Abstract Background Neurofilament light chain (NfL) is a neuron-specific intermediate filament that is released at a consistent low level in normal individuals and increases with age and axonal injuries. NfL is a neurodegeneration biomarker in Alzheimer’s disease (AD), multiple sclerosis, stroke, traumatic brain injury and other neurodegenerative diseases (NDD).

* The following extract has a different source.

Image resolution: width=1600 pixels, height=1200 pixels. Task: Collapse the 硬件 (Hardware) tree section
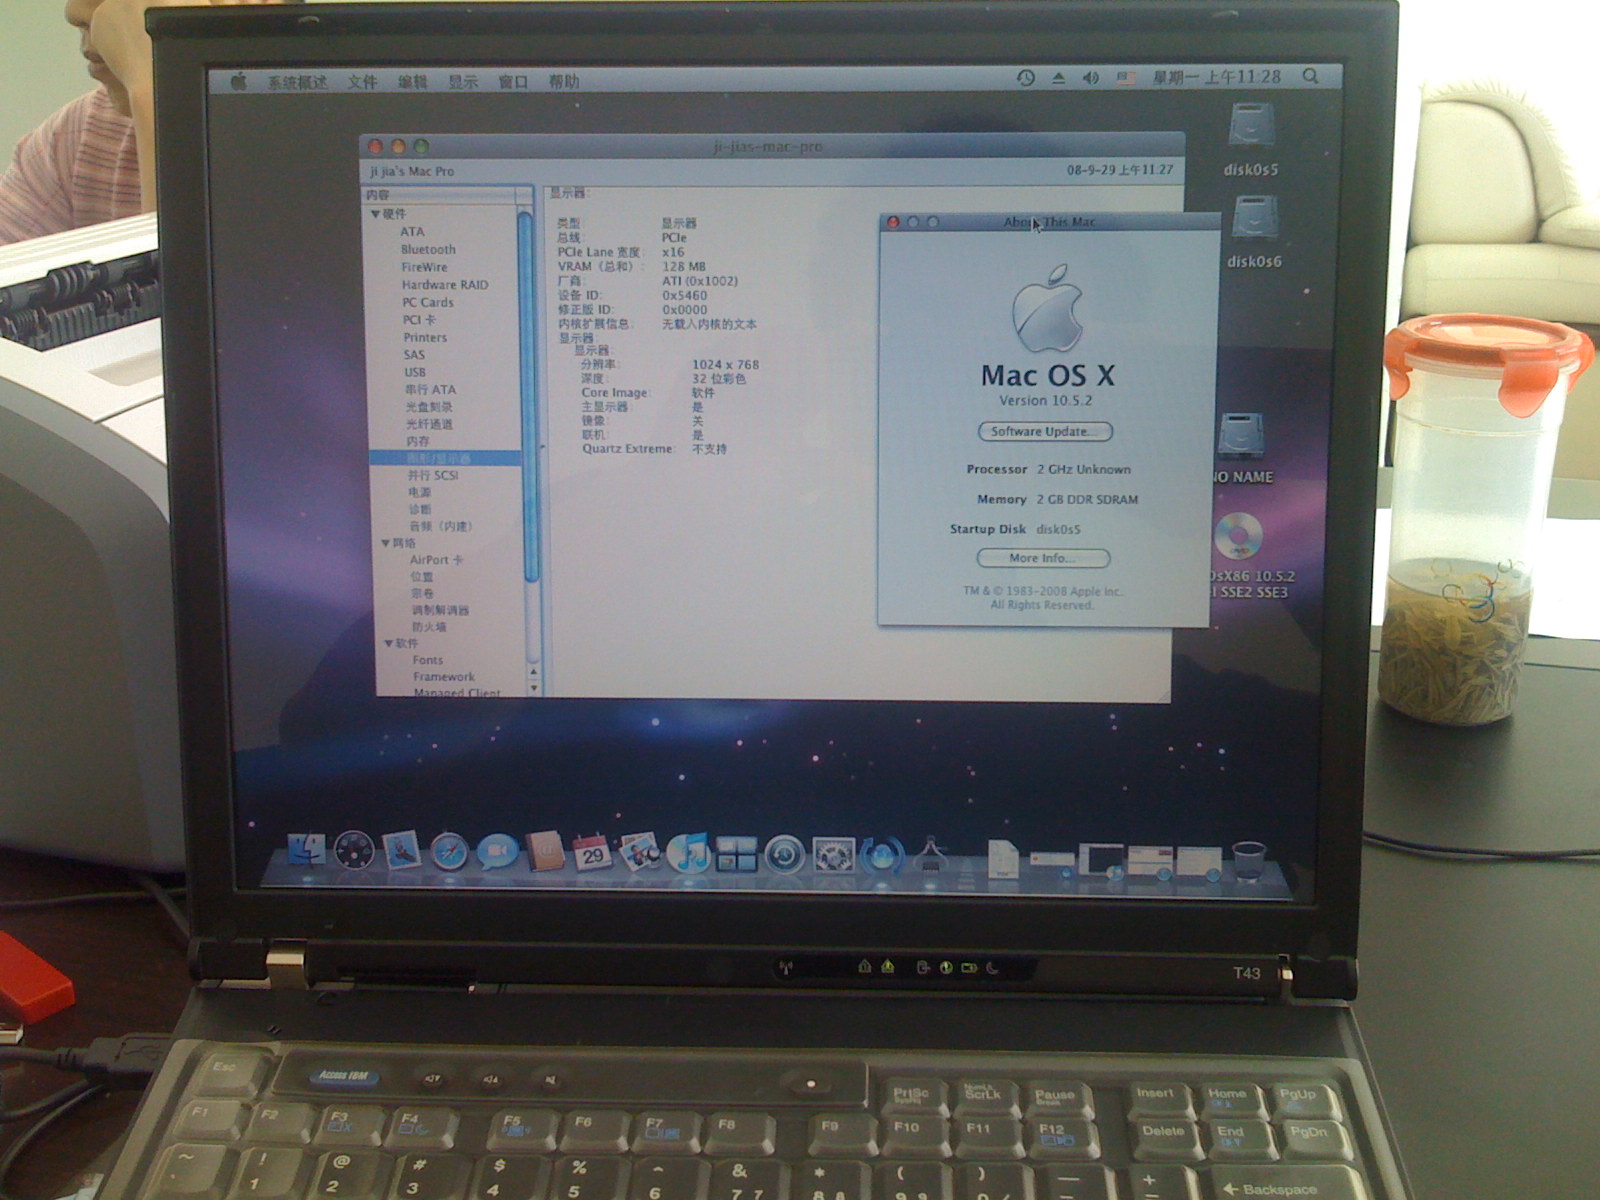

Here, we report the analytical performance of plasma NfL using high-sensitivity methodology in a clinical diagnostic laboratory. Methods The analytical performance, encompassing precision, detection limits, interference, and linearity, was evaluated. Plasma NfL levels were measured between July and October 2023 at Neurocode USA in Bellingham, WA, using a single Lumipulse G1200 instrument following CLSI guidelines, particularly for the utilization of the Fujirebio NfL Blood RUO assay as a laboratory-developed test for clinical analysis. A total of 100 healthy control samples, near the age of AD onset, were used to validate the reference ranges. Results The average plasma NfL concentrations varied from ≤ 8.4 to ≤ 37.9 ng/L among healthy individuals aged 20 to 80 years. The Plasma NfL assay exhibits analytical measurements, including a limit of blank (LoB) of 0.75 ng/L, a limit of detection (LoD) of 1.99 ng/ml, and a limit of quantification (LoQ) of 3.96 ng/L. Its linearity ranges from 11.08 to 741.58 ng/L, with intra-laboratory precision ≤ 9% CV. Stability is maintained at 4⁰C for ≤ 72 hours, at room temperature for ≤ 4 hours, at -20⁰C for ≤ 4 weeks, and at -80⁰C for ≤ 7 days, with freeze/thaw cycles tolerated within the specified time frame. Additionally, no interference was observed at the maximum concentrations tested for bilirubin, hemoglobin, and intralipid. Conclusions With a reference range between ≤ 8.4 to ≤ 37.9 ng/L and exceptional analytical performance, the measurement of plasma NfL on a state-of-the-art instrument using CLSI guidelines, can be useful in the diagnosis and monitoring of AD and other NDD.